Pas d'accord d'entreprise sur le forfait jours
Quatre cadres ou anciens cadres de la clinique ont en effet saisi la juridiction prud'homale pour des entorses au Code du travail, et notamment le recours abusif à une convention de forfait jours inexistante, faute d'accord d'entreprise et de suivi du temps de travail et de la santé de ses salariés.
Regardez le reportage de Réunion La 1ère :
Depuis à tout le moins 2020, la clinique aurait ainsi appliqué cette organisation du travail, en dépit d'alertes internes du coordinateur juridique et de rapports sociaux concluant en 2019 à l’absence de cet accord d’entreprise.
"Burn-out" et dépressions
Aussi, les requérants réclament le paiement de centaines d'heures supplémentaires impayées sur plusieurs années, et dénoncent l'utilisation abusive du système d’astreintes, ayant conduit plusieurs d'entre eux à l'épuisement faute de temps de repos respectés.
En "burn-out", deux de ces cadres dont la directrice adjointe des soins et une adjointe au chef de bloc sont aujourd'hui en arrêt maladie pour dépression. Le quatrième, le pharmacien gérant, a préféré démissionner.
"On refuse d'être pris pour les dindons de la farce"
Me Victor Margerin, avocat de salariés de la clinique Durieux
"Dans ce dossier, l'employeur a volontairement appliqué une convention de forfait-jours qu'elle savait illégale, ce qui a été reconnu par leur conseil" souligne Me Victor Margerin, l'avocat des salariés."On refuse d'être pris pour les dindons de la farce. Nous réclamons que cette convention illégale tombe et que les salariés soient justement indemnisés pour leur préjudice."
Accusations "non-fondées" pour la clinique
"C’est aberrant d’entendre la clinique plaider l’incompréhension à chaque fois que leur responsabilité est mise en cause. Lorsque la certification de la HAS saute, c’est l’incompréhension. Lorsque le délai qui leur est laissé pour régulariser cette situation n’est pas respecté et que la clinique prend une sanction administrative, c’est l’incompréhension. Lorsqu’ils sont attaqués parce qu’ils ne respectent pas les droits des salariés en toute connaissance de cause, idem.

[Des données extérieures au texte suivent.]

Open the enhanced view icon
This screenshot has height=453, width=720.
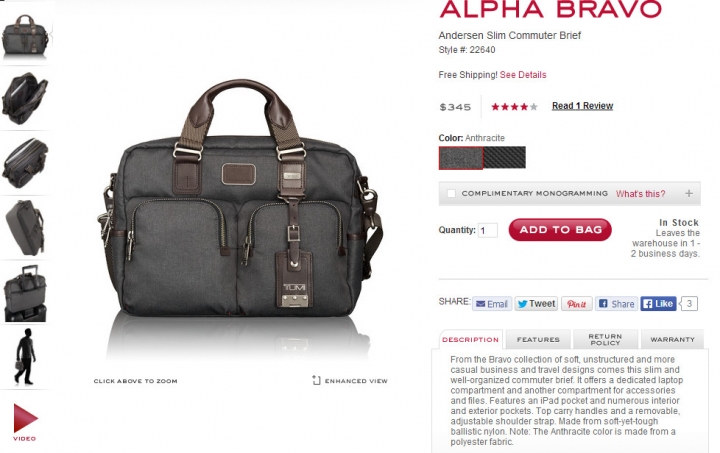point(316,380)
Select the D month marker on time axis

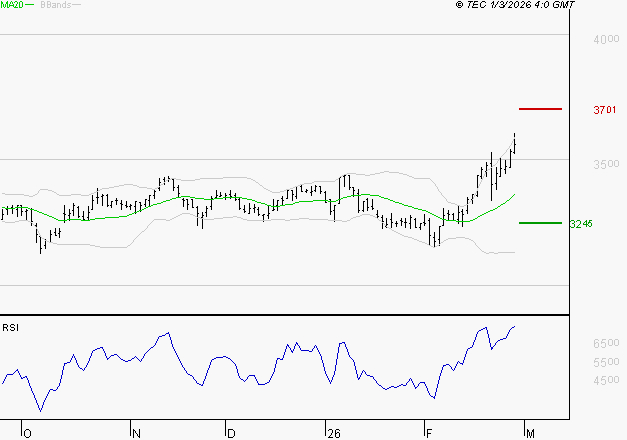pos(230,434)
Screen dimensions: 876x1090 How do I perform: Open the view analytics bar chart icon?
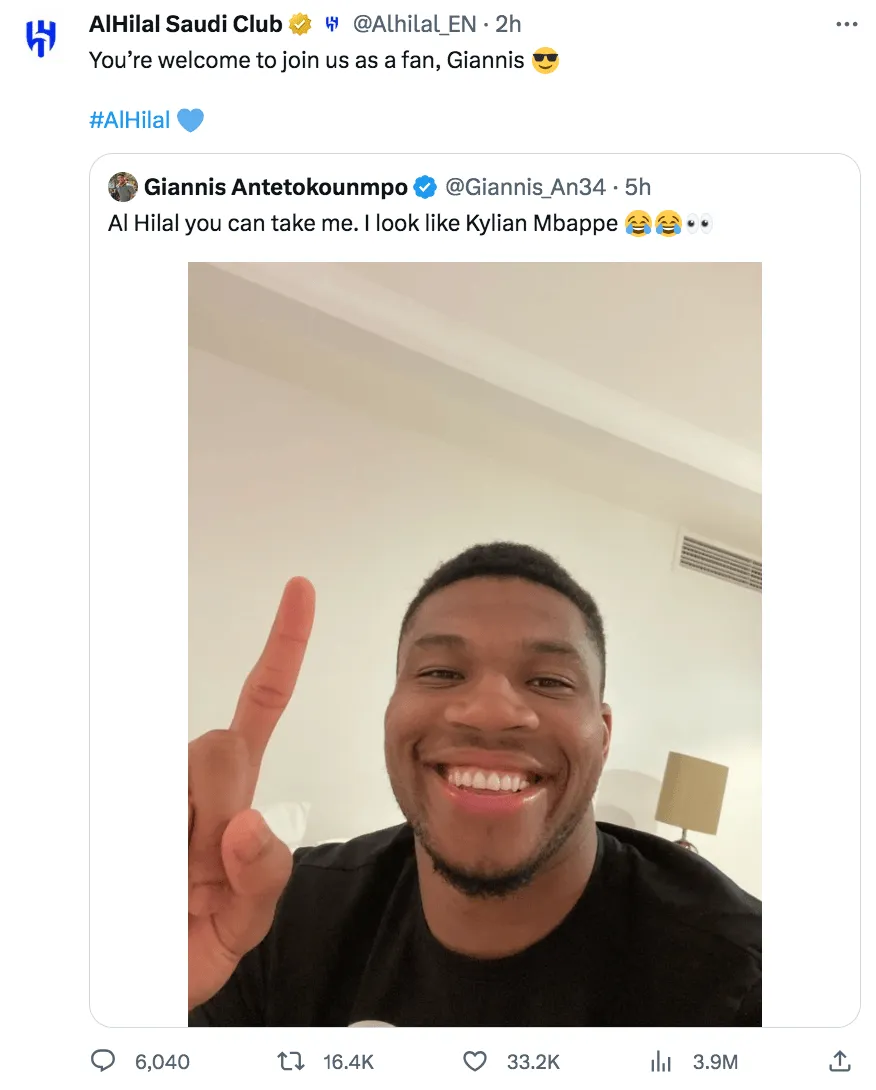point(660,1061)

Visiblement, on ne comprend pas grand-chose à la clinique Durieux" a-t-il plaidé.
Du côté de la clinique, l'avocat a contesté des accusations "non-fondées", tout en reconnaissant que la convention forfait jours n'était pas applicable en l'état.

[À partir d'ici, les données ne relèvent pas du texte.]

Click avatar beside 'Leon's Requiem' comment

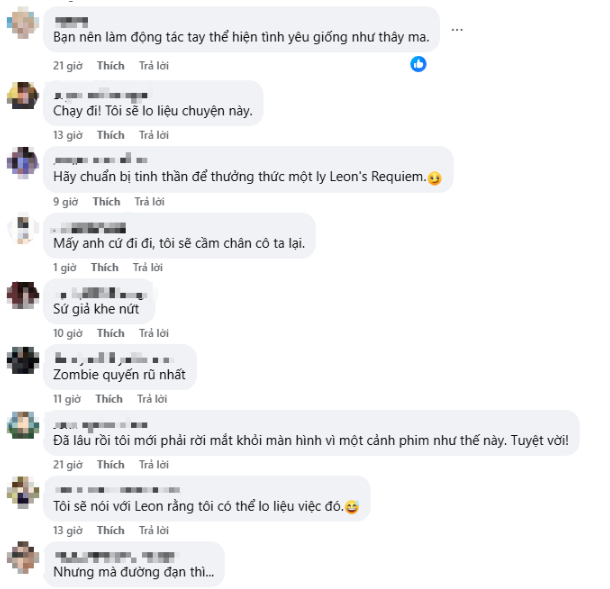[23, 161]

Certification retirée par la HAS
Un dossier qui pose également la question des répercussions sur l'organisation du travail au sein de la clinique, et des conséquences sur son fonctionnement.

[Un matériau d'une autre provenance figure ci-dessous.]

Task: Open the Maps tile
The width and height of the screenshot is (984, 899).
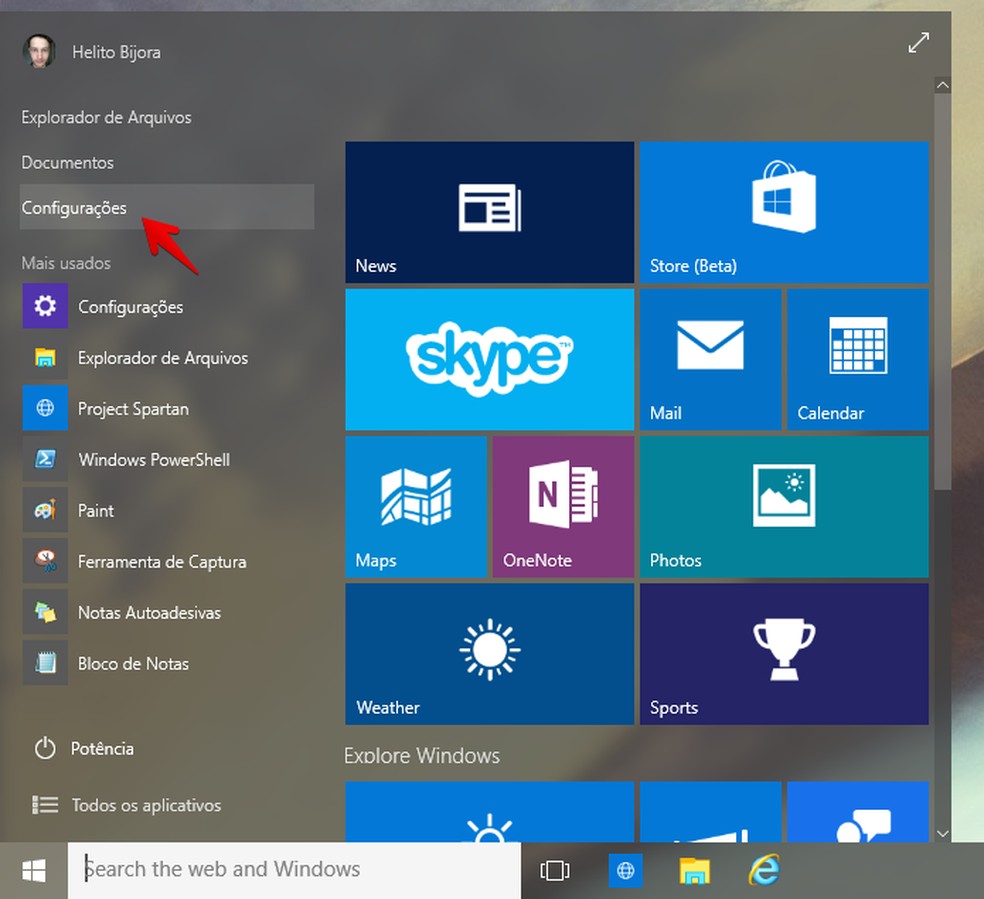Action: [x=416, y=506]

Ainsi, la démission du pharmacien de l'établissement "en raison de l’absence de moyens lui permettant d’assurer le respect du code de la santé publique" semble renvoyer à l'un des points soulevés par la Haute autorité de santé, qui a refusé en février dernier de reconduire la certification de l'établissement et de son centre d'hémodialyse. En raison, notamment, de dysfonctionnements dans la sécurité du circuit du médicament.
Le conseil de prud'hommes a mis l'affaire en délibéré au 28 février 2025.